Volume of a unit hyper sphere of radius 1

Inspired by foundations of data science, the area of a circle is

\( \int_{x=-1}^{x=1}\int_{y=-\sqrt{1-x^2}}^{y=\sqrt{1-x^2}}dydx \)

This further extended to a sphere is

\(\ int_{x=-1}^{x=1}\int_{y=-\sqrt{1-x^2}}^{y=\sqrt{1-x^2}}\int_{z=-\sqrt{1-x^2-y^2}}^{z=\sqrt{1-x^2-y^2}}dzdydx \)

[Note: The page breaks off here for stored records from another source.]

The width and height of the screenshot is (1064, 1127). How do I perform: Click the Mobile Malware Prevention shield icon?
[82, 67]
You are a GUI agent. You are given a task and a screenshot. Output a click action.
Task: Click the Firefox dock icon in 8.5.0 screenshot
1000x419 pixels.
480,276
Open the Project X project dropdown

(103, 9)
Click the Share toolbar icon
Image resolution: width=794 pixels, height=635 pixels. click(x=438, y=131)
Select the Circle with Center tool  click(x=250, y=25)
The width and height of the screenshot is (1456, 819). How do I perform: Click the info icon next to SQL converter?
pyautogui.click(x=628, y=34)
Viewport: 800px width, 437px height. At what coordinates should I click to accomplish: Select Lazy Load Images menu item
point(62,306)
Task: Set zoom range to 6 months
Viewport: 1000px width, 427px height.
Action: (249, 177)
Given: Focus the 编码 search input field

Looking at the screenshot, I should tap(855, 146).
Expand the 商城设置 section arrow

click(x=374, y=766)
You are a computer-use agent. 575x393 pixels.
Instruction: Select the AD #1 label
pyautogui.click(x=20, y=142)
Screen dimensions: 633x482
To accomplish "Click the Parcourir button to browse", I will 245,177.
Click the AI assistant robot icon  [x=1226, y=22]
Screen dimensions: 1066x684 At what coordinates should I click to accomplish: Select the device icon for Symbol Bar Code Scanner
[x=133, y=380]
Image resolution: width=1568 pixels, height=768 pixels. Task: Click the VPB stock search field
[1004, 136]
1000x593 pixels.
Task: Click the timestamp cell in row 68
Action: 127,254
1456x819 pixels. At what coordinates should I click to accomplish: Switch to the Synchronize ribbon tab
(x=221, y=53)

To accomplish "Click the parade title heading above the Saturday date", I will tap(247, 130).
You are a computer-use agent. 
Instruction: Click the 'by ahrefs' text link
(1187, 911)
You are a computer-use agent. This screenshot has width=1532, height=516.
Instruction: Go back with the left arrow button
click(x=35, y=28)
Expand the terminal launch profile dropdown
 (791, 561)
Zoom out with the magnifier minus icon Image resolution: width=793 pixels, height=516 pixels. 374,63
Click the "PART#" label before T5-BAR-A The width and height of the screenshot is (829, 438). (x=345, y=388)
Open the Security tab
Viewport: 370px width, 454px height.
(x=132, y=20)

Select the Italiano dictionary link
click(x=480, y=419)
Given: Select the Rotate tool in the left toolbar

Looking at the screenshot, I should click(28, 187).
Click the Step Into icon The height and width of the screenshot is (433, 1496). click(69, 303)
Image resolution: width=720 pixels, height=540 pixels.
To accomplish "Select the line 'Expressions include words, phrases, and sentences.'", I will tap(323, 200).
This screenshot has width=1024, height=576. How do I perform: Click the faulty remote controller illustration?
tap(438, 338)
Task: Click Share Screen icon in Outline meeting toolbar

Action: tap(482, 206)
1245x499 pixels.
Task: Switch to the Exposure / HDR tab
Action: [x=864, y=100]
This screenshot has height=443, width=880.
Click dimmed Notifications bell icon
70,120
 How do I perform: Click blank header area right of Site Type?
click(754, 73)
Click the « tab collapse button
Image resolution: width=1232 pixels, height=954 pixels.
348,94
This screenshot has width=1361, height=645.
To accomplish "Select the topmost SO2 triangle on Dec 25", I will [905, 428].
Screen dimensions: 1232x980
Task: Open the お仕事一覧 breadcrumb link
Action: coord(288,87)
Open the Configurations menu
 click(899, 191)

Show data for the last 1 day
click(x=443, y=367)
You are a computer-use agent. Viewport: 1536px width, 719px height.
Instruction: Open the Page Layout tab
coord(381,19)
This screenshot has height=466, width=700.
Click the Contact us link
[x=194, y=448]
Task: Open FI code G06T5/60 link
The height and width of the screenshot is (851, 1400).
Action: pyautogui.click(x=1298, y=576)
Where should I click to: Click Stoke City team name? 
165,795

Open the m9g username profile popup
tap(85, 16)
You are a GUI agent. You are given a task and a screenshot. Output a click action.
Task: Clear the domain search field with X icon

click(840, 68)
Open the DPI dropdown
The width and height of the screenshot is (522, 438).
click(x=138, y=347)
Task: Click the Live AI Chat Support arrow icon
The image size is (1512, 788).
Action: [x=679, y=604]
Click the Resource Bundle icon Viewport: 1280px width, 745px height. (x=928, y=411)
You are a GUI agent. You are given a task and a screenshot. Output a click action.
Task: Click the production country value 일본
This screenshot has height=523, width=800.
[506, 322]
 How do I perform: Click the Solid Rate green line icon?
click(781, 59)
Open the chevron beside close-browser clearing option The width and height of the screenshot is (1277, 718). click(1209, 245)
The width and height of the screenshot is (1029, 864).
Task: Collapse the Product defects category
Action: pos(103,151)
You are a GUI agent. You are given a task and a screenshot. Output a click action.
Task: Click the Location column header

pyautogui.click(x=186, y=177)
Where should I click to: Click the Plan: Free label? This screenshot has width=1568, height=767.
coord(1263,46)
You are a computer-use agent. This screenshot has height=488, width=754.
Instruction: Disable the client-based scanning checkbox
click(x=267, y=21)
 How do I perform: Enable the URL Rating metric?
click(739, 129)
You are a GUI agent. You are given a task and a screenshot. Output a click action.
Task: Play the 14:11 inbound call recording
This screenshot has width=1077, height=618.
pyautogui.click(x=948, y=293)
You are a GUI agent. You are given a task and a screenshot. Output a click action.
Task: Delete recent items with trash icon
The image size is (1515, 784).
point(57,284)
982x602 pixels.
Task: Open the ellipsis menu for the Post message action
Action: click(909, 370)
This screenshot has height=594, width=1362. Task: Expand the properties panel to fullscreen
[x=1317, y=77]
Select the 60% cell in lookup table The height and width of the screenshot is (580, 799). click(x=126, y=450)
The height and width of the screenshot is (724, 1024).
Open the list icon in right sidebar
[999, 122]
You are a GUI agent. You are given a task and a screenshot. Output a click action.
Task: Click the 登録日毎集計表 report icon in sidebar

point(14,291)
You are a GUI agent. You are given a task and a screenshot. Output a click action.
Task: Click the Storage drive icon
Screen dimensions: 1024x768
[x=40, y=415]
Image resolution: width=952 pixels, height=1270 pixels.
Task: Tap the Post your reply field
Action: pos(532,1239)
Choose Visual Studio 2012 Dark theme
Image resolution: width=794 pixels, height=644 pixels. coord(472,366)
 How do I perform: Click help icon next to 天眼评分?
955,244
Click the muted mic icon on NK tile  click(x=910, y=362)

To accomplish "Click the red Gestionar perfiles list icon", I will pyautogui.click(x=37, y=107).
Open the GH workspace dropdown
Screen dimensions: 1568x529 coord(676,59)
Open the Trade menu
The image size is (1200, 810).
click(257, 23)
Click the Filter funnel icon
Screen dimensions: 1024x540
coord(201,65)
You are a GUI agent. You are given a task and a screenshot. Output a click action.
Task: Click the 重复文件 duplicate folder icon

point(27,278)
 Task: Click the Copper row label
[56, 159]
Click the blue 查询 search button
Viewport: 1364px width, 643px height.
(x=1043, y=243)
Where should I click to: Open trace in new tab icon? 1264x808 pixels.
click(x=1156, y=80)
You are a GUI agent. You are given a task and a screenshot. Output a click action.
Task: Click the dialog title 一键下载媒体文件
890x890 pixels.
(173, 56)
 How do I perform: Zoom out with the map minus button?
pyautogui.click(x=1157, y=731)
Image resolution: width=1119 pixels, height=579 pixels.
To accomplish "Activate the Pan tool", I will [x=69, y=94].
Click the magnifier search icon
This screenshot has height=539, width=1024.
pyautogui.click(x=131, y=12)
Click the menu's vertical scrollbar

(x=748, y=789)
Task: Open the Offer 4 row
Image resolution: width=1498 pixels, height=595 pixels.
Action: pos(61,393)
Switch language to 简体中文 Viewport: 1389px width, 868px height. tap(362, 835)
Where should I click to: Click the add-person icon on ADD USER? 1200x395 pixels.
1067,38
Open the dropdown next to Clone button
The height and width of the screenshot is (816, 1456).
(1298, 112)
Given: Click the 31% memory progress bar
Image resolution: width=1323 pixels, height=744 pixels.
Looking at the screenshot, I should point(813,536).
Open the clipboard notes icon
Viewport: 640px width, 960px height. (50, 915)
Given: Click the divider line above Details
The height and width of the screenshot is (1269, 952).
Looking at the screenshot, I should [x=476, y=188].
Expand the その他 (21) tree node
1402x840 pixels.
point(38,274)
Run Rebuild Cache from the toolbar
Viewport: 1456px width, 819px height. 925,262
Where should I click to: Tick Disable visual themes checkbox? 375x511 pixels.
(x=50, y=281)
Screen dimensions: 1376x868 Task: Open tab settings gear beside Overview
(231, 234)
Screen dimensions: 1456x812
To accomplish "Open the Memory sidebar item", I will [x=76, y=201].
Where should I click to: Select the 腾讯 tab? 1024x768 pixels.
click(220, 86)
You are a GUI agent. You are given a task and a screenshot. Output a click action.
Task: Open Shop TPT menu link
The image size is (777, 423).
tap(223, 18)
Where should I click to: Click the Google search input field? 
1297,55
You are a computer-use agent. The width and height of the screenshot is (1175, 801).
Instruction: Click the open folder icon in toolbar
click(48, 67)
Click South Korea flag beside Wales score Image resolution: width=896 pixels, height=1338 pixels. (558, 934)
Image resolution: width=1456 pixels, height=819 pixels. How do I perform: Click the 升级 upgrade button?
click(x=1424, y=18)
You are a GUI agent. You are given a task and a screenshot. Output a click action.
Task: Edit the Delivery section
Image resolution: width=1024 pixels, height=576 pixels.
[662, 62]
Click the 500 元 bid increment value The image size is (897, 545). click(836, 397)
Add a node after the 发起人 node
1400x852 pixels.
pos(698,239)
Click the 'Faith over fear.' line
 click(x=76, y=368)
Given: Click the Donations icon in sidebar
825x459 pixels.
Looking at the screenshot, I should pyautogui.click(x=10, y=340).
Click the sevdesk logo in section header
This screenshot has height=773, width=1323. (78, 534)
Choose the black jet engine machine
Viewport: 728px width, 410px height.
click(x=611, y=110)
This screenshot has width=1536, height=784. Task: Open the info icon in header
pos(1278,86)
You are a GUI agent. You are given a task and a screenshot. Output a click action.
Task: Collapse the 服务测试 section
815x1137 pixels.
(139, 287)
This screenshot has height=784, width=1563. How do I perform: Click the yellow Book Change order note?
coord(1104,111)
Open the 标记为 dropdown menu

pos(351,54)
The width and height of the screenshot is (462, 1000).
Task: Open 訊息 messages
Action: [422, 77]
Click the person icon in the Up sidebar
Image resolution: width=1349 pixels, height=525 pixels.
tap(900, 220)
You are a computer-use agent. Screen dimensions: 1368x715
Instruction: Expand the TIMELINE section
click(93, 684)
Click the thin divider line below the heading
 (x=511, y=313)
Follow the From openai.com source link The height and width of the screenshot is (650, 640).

This when implemented via maxima is

(%i17) integrate(integrate(integrate(1, z, -sqrt(1-x^2-y^2), sqrt(1-x^2-y^2)),

        y, -sqrt(1-x^2), sqrt(1-x^2)), x, -1, 1);

Maxima goes on to ask if

"Is "(x-1)*(x+1)" positive or negative?"

For a circle this value is definitely negative and voila we get the answer as $4\pi/3$. Higher dimenisons lead to interesting results

For 4 dimensions, we use

integrate(integrate(integrate(integrate(1, x4, -sqrt(1-x1^2-x2^2-x3^2), 

          sqrt(1-x1^2-x2^2-x3^2)), x3, -sqrt(1-x1^2-x2^2), 

          sqrt(1-x1^2-x2^2)), x2, -sqrt(1-x1^2), sqrt(1-x1^2)), 

          x1, -1, 1);

and get the volume as $\pi^2/2$ as the answer which matches what the book predicts

Passive reaction: Computer Science has changed/changing

In their book Foundations of Data Science, the authors state in the preface that:

"Courses in theoretical computer science covered finite automata, regular expressions, context-free languages, and computability. In the 1970’s, the study of algorithms was added as an important component of theory. The emphasis was on making computers useful. Today, a fundamental change is taking place and the focus is more on a wealth of applications. There are many reasons for this change. The merging of computing and communications has played an important role. The enhanced ability to observe, collect, and store data in the natural sciences, in commerce, and in other fields calls for a change in our understanding of data and how to handle it in the modern setting. The emergence of the web and social networks as central aspects of daily life presents both opportunities and challenges for theory.

While traditional areas of computer science remain highly important, increasingly researchers of the future will be involved with using computers to understand and extract usable information from massive data arising in applications, not just how to make computers useful on specific well-defined problems. With this in mind we have written this book to cover the theory we expect to be useful in the next 40 years, just as an under standing of automata theory, algorithms, and related topics gave students an advantage in the last 40 years. One of the major changes is an increase in emphasis on probability, statistics, and numerical methods.
...

Modern data in diverse fields such as information processing, search, and machine learning is often advantageously represented as vectors with a large number of components"

Sounds like I am a student of the past that focused more on Automata Theory and algorithms (traditional) in the past. I am yet to catch up with the mentioned emergence and opportunities topics. Time to learn new things, but it's going to be tricky to do it by myself, but I am glad to see someone thinking of the next 40 years.